7 poèmes

Poèmes pour une mère décédée

Sept poèmes originaux pour évoquer une mère décédée à travers sa voix, ses objets, les désaccords et les souvenirs familiaux.

La mort d’une mère ne rend pas automatiquement la relation simple ni entièrement heureuse. L’amour, la colère, le manque et les questions peuvent coexister sans conclusion.

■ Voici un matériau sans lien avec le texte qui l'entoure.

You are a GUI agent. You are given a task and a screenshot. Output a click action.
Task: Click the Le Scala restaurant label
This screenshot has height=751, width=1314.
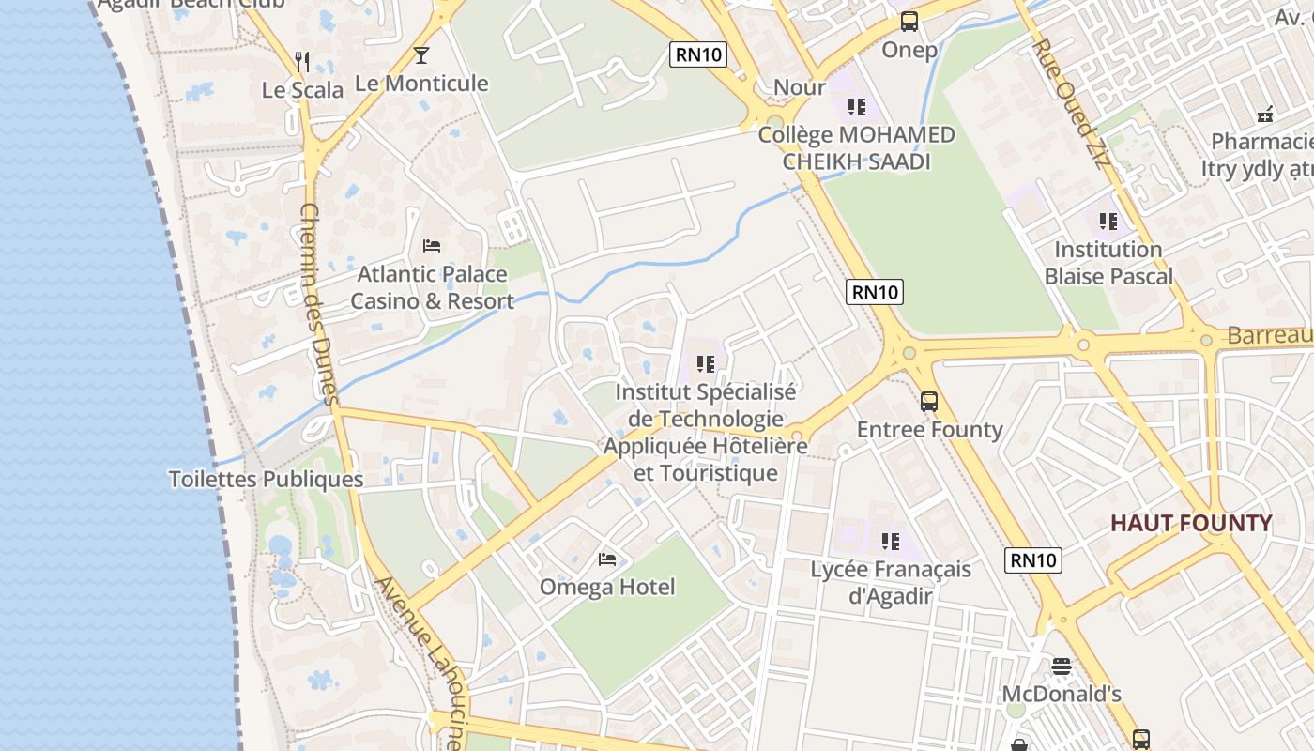pyautogui.click(x=302, y=90)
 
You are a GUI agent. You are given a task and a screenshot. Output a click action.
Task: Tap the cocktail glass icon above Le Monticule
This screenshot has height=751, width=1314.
pyautogui.click(x=421, y=55)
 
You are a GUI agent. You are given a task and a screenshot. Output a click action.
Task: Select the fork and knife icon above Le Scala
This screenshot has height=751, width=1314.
pyautogui.click(x=302, y=62)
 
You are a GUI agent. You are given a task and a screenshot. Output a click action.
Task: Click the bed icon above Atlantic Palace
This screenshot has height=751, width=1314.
pyautogui.click(x=432, y=246)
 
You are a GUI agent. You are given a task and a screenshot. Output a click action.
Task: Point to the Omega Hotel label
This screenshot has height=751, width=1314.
pyautogui.click(x=606, y=588)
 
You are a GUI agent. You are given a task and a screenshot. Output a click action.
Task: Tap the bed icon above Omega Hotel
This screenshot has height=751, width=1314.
pyautogui.click(x=607, y=559)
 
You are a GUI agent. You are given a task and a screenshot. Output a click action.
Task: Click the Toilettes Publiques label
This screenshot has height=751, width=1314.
pyautogui.click(x=266, y=479)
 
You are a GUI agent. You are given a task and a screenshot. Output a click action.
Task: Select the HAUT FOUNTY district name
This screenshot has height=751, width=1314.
pyautogui.click(x=1191, y=523)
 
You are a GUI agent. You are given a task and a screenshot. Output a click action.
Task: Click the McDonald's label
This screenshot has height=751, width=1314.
pyautogui.click(x=1062, y=695)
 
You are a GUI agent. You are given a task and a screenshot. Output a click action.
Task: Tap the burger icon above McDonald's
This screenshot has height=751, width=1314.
pyautogui.click(x=1062, y=667)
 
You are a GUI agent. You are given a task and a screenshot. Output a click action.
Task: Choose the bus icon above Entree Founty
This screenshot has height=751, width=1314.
pyautogui.click(x=929, y=402)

Ces textes ne promettent pas que le temps guérit et n’imposent aucune croyance sur l’après. Ils peuvent accompagner une lecture privée, un hommage ou une date particulière.

01
tendre·souvenir

La recette sans quantité exacte

Maman notait un peu de lait,
puis rectifiait au dernier moment.

Je retrouve son cahier,
tente une quantité différente.
Sa recette me manque
et m’agace exactement comme autrefois.
02
mélancolique·souvenir

Le message où tu demandes de rappeler

Ton message dit seulement
rappelle-moi quand tu peux.

Je connais chaque souffle,
le bruit derrière ta voix.
Maman, quatre secondes ordinaires
sont devenues un objet difficile à supprimer.
03
lucide·réflexion

Notre désaccord reste sans arbitre

Nos avis s’opposaient
sur une décision importante.

Ta mort ne t’a pas
donné raison ni tort.
Maman, je garde
notre conversation interrompue avec toute sa complexité.
04
retenu·lecture

Ton foulard dans le tiroir

Ton foulard reste
dans le tiroir des vêtements d’hiver.

Je ne le porte pas,
ni ne le donne encore.
Maman, certains objets
attendent sans demander une décision immédiate.
05
chaleureux·hommage

Ta petite-fille pose une question

Ta petite-fille regarde une photo,
demande pourquoi tu ris.

Je raconte ce déjeuner,
pas une vie parfaite.
Maman, elle te connaît
par des histoires qui choisissent leurs détails.
06
sincère·lecture

La fête des mères sans programme

La date revient,
les vitrines répètent le mot maman.

Je peux marcher,
rester chez moi ou appeler quelqu’un.
Ton absence, maman,
ne m’impose pas une seule manière de traverser ce jour.
07
endeuillé·hommage

La farine sur ton écriture

Ta recette reste pliée
dans le livre taché de farine.
Maman, tu écrivais les quantités
sans préciser tous les gestes.
Je prépare le gâteau trop longtemps,
il ne ressemble pas exactement au tien.
Je le partage quand même,
laissant ton écriture
prendre une place réelle à notre table sans toi.